▸ TASK INSTRUCTIONS
Please lay out the stretch from the first line of the items through the line containing "will (266, 683)." as a numbered list, skipping any blank lines.

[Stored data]

= = = = =

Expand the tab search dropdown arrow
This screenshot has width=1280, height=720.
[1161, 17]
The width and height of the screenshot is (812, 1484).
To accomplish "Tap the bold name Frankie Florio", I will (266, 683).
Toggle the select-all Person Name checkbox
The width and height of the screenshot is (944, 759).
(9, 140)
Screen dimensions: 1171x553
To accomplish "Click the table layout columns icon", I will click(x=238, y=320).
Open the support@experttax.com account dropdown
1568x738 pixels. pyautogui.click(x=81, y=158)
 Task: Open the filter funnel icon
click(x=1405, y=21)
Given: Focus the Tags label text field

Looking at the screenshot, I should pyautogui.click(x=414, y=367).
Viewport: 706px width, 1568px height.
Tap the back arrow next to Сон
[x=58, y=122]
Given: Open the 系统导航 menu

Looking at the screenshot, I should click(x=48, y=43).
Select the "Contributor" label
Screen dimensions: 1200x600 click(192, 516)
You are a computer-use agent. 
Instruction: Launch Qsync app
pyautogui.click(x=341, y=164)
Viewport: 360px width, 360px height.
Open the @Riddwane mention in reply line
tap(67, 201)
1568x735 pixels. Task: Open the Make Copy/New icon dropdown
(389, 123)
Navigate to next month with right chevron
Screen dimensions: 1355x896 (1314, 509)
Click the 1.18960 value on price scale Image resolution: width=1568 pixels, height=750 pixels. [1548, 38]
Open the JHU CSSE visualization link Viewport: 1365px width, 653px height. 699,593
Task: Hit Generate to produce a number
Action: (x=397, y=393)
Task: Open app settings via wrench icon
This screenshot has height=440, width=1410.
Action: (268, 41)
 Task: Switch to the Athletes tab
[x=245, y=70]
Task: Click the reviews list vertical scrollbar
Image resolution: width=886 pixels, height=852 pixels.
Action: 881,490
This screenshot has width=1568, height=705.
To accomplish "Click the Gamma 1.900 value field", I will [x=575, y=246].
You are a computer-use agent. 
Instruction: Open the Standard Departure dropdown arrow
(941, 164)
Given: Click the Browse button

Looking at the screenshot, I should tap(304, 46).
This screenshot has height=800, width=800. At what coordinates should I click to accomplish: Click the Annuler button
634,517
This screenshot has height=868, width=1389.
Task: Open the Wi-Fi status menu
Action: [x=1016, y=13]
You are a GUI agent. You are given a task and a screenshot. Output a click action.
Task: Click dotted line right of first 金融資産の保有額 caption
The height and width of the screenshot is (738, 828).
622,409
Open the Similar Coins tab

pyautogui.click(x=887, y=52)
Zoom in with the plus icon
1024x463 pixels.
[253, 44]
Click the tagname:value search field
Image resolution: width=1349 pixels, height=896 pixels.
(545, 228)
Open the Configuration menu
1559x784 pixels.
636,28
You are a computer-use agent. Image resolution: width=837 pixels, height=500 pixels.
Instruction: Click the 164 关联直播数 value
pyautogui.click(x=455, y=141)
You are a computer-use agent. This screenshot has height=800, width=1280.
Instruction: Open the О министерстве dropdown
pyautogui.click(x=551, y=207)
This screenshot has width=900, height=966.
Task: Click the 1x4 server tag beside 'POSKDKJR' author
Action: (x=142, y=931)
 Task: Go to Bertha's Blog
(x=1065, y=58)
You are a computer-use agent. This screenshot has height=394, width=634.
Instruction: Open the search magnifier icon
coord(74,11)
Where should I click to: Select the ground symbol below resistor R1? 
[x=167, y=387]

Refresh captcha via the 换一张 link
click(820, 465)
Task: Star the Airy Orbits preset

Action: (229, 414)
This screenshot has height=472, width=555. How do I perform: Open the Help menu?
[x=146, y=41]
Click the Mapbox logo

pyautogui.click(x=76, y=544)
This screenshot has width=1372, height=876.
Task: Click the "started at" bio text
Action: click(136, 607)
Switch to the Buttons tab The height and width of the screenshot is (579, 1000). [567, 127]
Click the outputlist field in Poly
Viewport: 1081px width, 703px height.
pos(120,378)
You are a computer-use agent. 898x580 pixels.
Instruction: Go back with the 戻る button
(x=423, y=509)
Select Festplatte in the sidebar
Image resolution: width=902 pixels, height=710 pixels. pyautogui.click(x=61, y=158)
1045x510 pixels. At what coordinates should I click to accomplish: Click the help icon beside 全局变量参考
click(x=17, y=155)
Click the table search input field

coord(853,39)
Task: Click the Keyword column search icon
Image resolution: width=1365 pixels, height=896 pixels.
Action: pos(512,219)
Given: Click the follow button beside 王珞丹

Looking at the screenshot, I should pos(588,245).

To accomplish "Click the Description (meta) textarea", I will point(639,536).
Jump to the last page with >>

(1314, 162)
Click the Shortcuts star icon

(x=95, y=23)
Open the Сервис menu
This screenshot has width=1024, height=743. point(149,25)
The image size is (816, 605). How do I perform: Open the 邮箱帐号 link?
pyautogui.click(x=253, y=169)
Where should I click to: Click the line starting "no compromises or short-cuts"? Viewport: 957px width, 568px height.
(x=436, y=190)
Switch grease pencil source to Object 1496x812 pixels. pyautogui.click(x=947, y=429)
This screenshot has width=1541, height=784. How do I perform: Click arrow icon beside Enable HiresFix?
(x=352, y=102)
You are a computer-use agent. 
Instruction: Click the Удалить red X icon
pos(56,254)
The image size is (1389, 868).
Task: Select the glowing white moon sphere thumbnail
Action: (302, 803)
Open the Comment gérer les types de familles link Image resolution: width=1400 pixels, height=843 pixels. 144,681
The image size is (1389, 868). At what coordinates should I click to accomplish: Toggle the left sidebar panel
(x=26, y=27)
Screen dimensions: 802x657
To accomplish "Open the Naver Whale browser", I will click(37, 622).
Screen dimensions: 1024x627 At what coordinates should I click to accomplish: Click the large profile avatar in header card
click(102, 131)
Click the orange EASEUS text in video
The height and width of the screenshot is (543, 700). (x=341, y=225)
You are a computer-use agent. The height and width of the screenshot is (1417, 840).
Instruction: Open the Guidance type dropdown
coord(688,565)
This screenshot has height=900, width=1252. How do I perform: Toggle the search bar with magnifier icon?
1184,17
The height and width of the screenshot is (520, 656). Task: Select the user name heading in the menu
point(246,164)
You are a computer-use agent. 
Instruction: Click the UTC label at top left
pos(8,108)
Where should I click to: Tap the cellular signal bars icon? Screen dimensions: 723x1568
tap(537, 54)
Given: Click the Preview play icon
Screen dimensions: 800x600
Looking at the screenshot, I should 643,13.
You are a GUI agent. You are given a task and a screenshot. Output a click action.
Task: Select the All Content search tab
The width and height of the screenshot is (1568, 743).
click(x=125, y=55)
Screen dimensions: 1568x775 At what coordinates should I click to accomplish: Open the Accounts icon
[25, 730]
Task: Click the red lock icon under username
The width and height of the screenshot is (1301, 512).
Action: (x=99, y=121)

= = = = =

▸ SOLUTION TO THIS TASK
1. Expand the tab search dropdown arrow
2. This screenshot has width=1280, height=720.
3. [1161, 17]
4. The width and height of the screenshot is (812, 1484).
5. To accomplish "Tap the bold name Frankie Florio", I will (266, 683).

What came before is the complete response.